Text block >>
#####

By Joanie Blaxter, founder of Follow Your Gut
(Note from Kelly: This is an information-packed post full of what you need to know about nutrient dense foods, but if you're just curious about the supplement info, scroll down. Along with Joanie's recommendations, I'll tell you exactly what I take daily as well.)
When Dr. Weston Price analyzed the nutritional content in the foods of the 14 extraordinarily healthy tribes he visited around the world, he found that their diet was approximately 4 times more mineral dense than what Americans of his day ate in the 1930's.
Even more striking, these indigenous tribes ate 10 times the amount of the animal fat soluble vitamins A, D, E and K.
Another way to think of what Dr. Price found is in terms of nutritional “units”. While the average American in the 30's would consume one unit of minerals, Price's healthy tribes were consuming 4 units. Similarly, in terms of fat soluble vitamins, most notably the critical “activator X” vitamin K, Americans ate one unit compared to the 10 units of fat soluble vitamins of the indigenous diet.
Healthy Indigenous Diet: 14 — 1930's American Diet: 2
If it takes 14 units of these two categories of nutrients to be healthy, and 1930's Americans were only consuming 2, how does the diet of the average American in 2015 compare?
As a Weston Price chapter leader, I hear it all the time.
“I eat a really good diet. I don't need nutritional supplements.”
People assume they simply can read about what Dr. Price's tribes ate and transfer that information successfully to their own diet and health.
Unfortunately, in my observation, it's not so simple.
I know you would never confuse laptops, cell phones and television with life at the turn of the last century, but the sad and somewhat hidden fact is that the production and quality of our food has changed equally as dramatically over the last one hundred years! We need to adjust our eating patterns accordingly.

#####

Given data >>
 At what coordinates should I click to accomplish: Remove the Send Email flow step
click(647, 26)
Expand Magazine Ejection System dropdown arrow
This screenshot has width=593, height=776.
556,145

#####

Try it >> According to the post on Dr. Weston Price's findings, how much more mineral dense was the diet of the tribes he visited than the diet of Americans in the 1930s? The records are not required for the task that follows them.

Exercise result >> It was approximately four times more mineral dense.